Burns had been selected as a special member of the committee for the review of the passive smoking reports.

After the success of the tobacco industry’s lobbying effort was disclosed, Donald Barnes, the Scientific Advisory Board’s staff director, asked the board’s executive committee to advise him on whether to appoint Burns, according to EPA officials who spoke on condition they not be named.

The executive committee voted unanimously to reinstate Burns, the officials said.

Barnes didn’t return telephone calls to his office.

Brennan Dawson, a Tobacco Institute spokeswoman, said Wednesday that restoring Burns to the panel would endanger the group’s ability to do its work fairly.

″David Burns cannot be considered to be an objective party in this issue and that is very well documented,″ Ms.

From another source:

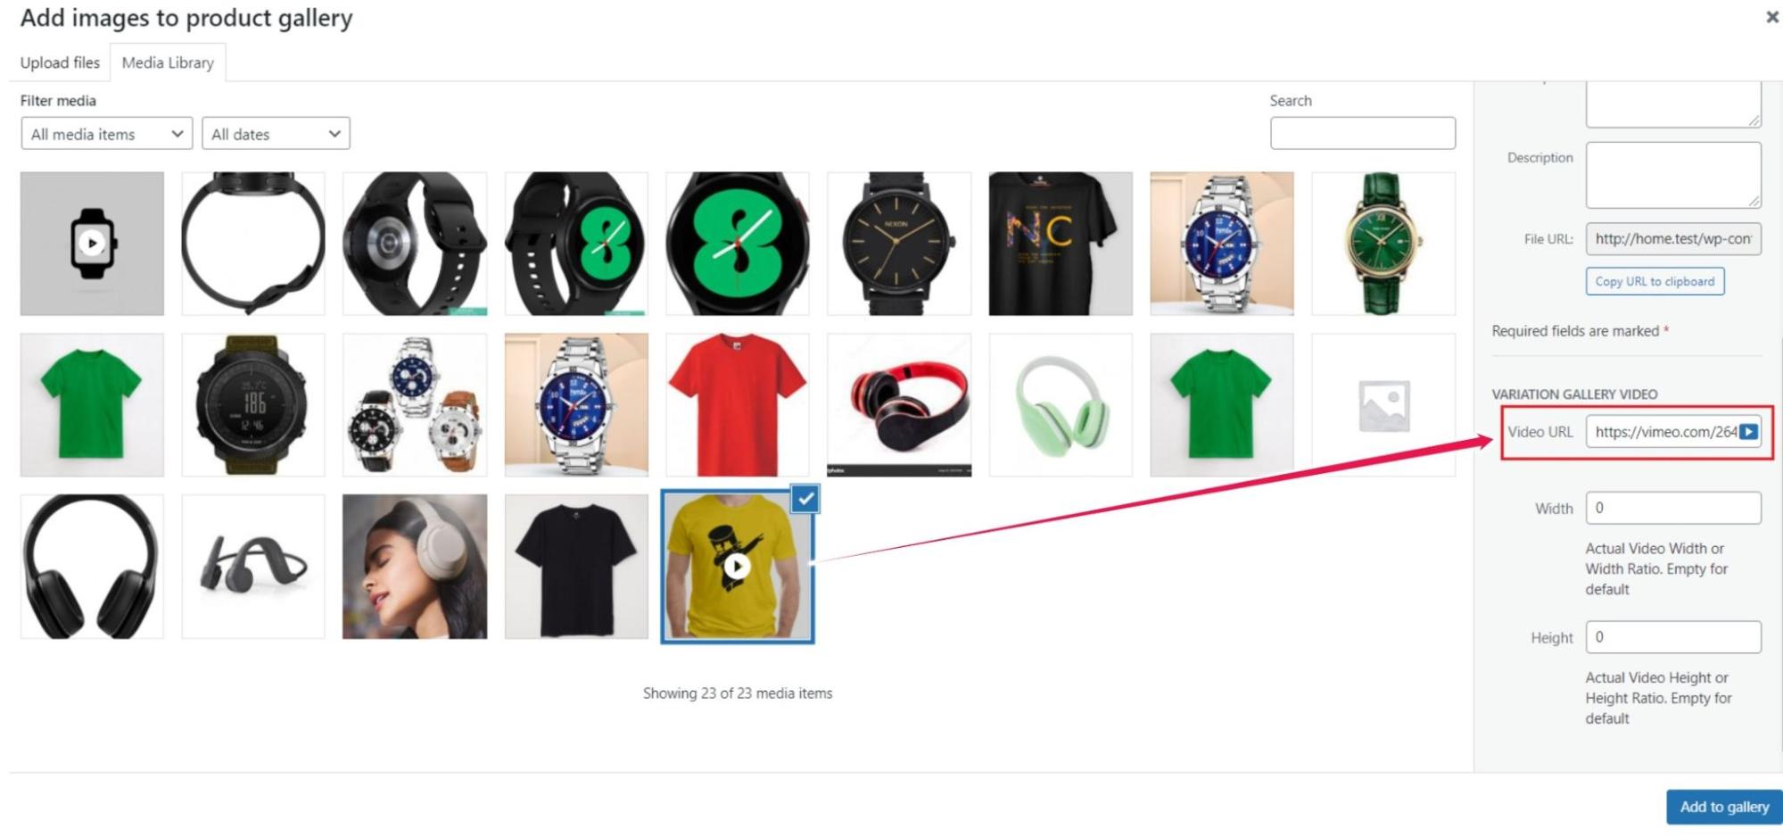Open the All dates filter dropdown
Viewport: 1783px width, 838px height.
point(276,134)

Dawson said. ″We have a panelist that doesn’t belong.″

Mark Pertschuk, executive director of Americans for Nonsmokers’ Rights in Berkeley, Ca., said he was delighted with the EPA’s decision to reinstate Burns.

″I think it was the only ethical thing at this point that they could do,″ he said. ″To have given in to the tobacco industry would have been a horrible statement about the impartiality of the peer review process.″

Burns was told on Aug. 10 that he had been appointed to the panel, and he was sent drafts of the passive smoking reports.

The job of the advisory panel is to review the EPA reports on passive smoking to assure their scientific accuracy.

Burns has worked on the Surgeon General’s reports on smoking since the 1970s. He was editor of the 1986 report on passive smoking.

On Aug. 10, the Tobacco Institute, an industry group, wrote EPA Administrator William Reilly protesting Burns’ selection.

″Frankly, we are mystified how an individual with Dr. Burns’s long and intense involvement with the antismoking movement can be expected to contribute to a reasonable, objective examination″ of the EPA reports, the letter said.

That was followed on Sept. 18 by a letter from Rep. Thomas Bliley, R-Va., a tobacco industry ally. He wrote the EPA without mentioning Burns by name, but he urged that the panel ″consist of qualified individuals who have not already prejudged this issue in any manner.″

EPA officials said they understood that to be an objection to the appointment of Burns.